<<<<
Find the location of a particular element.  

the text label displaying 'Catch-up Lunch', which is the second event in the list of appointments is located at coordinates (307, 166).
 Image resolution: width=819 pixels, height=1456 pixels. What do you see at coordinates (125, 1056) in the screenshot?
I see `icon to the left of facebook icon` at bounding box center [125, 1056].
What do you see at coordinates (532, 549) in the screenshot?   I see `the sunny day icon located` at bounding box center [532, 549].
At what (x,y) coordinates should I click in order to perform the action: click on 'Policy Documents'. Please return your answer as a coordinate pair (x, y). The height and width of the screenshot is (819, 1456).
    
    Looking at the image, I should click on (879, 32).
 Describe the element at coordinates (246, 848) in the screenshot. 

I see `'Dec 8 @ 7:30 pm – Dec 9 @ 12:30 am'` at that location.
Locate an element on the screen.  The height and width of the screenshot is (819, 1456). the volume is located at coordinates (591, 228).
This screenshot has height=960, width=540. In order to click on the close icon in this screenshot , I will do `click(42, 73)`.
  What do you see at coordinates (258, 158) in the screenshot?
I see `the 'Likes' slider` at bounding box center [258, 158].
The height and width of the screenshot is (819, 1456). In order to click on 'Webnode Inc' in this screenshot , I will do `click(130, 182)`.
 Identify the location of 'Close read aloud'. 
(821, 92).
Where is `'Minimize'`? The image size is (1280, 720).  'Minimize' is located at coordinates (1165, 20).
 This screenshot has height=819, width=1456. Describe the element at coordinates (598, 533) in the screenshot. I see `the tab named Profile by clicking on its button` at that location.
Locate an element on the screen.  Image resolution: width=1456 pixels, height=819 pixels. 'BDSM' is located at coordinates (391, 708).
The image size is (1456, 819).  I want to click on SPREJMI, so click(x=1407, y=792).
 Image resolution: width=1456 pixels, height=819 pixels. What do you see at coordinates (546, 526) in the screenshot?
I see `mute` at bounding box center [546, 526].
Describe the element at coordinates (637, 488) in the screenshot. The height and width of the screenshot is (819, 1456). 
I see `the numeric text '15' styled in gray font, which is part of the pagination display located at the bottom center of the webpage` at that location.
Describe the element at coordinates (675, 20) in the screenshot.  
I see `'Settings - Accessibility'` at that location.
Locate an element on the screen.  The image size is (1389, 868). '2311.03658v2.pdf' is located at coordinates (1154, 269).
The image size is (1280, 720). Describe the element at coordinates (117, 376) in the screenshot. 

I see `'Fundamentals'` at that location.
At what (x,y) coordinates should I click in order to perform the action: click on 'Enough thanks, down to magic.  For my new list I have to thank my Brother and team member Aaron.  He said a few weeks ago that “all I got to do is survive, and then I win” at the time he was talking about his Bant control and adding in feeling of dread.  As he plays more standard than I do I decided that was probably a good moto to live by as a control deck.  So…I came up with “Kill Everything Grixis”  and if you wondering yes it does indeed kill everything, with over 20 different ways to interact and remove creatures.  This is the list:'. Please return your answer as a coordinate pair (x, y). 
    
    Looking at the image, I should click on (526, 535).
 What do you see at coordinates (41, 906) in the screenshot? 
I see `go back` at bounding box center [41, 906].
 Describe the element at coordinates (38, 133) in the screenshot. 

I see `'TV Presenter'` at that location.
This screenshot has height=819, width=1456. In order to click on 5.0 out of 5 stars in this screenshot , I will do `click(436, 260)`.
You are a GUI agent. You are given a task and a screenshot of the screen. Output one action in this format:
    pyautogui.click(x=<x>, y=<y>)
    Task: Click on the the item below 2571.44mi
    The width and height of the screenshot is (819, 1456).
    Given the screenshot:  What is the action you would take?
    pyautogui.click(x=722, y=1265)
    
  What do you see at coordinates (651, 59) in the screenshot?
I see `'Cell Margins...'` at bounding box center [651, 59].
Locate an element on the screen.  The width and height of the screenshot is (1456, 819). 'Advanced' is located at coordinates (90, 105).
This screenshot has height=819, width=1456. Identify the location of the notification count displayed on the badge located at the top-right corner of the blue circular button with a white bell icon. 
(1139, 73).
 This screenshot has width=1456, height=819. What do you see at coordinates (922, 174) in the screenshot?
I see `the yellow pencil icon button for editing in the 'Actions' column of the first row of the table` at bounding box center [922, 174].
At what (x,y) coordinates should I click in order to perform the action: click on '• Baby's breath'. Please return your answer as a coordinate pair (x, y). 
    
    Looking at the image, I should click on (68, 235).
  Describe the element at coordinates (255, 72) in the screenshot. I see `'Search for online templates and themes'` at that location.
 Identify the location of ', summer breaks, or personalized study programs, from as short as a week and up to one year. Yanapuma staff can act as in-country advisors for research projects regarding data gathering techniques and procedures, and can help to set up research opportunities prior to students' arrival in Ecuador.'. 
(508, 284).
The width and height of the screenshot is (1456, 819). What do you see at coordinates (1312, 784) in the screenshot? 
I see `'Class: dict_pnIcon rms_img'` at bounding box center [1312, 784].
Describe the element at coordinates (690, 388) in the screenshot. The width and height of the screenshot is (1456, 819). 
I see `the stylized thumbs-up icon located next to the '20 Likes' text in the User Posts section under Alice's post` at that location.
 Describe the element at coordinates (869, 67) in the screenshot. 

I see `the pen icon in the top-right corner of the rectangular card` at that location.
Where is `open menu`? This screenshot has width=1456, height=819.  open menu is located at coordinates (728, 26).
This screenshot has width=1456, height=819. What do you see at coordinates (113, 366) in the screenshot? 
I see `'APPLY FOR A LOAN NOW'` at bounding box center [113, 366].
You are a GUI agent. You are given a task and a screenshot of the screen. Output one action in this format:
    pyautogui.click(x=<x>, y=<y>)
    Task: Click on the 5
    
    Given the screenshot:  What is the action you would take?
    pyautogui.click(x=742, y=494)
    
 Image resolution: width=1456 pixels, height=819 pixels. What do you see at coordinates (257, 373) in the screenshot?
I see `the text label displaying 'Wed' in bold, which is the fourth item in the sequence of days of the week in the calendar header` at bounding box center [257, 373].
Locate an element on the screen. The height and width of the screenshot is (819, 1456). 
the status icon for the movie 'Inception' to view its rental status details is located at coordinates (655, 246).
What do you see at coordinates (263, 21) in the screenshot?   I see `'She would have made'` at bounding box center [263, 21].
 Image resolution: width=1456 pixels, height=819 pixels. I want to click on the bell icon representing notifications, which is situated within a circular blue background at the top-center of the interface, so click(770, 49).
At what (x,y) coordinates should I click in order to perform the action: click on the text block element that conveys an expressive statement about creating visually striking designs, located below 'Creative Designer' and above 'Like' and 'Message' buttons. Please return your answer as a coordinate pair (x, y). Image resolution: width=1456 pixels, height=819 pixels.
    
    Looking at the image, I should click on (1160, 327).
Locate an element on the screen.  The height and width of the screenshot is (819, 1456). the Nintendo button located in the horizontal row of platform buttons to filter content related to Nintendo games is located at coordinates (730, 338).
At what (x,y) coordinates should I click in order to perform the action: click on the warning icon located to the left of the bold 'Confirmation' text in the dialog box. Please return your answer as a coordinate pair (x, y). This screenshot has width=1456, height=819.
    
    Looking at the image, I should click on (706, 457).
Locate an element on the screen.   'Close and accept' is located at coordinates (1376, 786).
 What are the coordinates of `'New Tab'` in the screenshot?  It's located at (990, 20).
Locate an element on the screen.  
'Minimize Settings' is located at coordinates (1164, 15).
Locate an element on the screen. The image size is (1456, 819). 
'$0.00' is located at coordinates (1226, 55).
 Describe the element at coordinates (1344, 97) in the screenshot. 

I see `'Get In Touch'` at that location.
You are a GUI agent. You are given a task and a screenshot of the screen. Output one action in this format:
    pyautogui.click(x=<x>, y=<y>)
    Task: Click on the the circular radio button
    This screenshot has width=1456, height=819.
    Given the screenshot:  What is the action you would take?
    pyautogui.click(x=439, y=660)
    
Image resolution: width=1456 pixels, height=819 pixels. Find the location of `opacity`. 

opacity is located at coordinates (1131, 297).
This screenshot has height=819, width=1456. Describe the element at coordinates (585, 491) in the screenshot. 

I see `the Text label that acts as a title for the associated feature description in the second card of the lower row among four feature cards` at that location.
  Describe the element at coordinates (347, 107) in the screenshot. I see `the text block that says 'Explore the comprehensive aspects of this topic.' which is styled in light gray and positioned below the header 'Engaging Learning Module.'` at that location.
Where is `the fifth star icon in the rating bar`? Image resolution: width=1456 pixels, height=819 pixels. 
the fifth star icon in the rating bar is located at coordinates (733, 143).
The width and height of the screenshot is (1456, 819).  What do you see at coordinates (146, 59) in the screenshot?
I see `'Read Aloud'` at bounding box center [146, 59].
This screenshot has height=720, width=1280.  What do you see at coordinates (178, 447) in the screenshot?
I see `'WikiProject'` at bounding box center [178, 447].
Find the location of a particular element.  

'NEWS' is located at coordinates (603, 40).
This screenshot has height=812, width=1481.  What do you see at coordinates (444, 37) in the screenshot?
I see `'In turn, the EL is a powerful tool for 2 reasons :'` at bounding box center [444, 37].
>>>>
SET PROBLEM: Pull out each line in the data above that contains the word "resolution" and list those lines.

OUTPUT OF THE TASK:
 Image resolution: width=819 pixels, height=1456 pixels. What do you see at coordinates (125, 1056) in the screenshot?
Locate an element on the screen.  Image resolution: width=1456 pixels, height=819 pixels. 'BDSM' is located at coordinates (391, 708).
 Image resolution: width=1456 pixels, height=819 pixels. What do you see at coordinates (546, 526) in the screenshot?
 Image resolution: width=1456 pixels, height=819 pixels. What do you see at coordinates (257, 373) in the screenshot?
 Image resolution: width=1456 pixels, height=819 pixels. I want to click on the bell icon representing notifications, which is situated within a circular blue background at the top-center of the interface, so click(770, 49).
At what (x,y) coordinates should I click in order to perform the action: click on the text block element that conveys an expressive statement about creating visually striking designs, located below 'Creative Designer' and above 'Like' and 'Message' buttons. Please return your answer as a coordinate pair (x, y). Image resolution: width=1456 pixels, height=819 pixels.
Image resolution: width=1456 pixels, height=819 pixels. Find the location of `opacity`. 
Where is `the fifth star icon in the rating bar`? Image resolution: width=1456 pixels, height=819 pixels. 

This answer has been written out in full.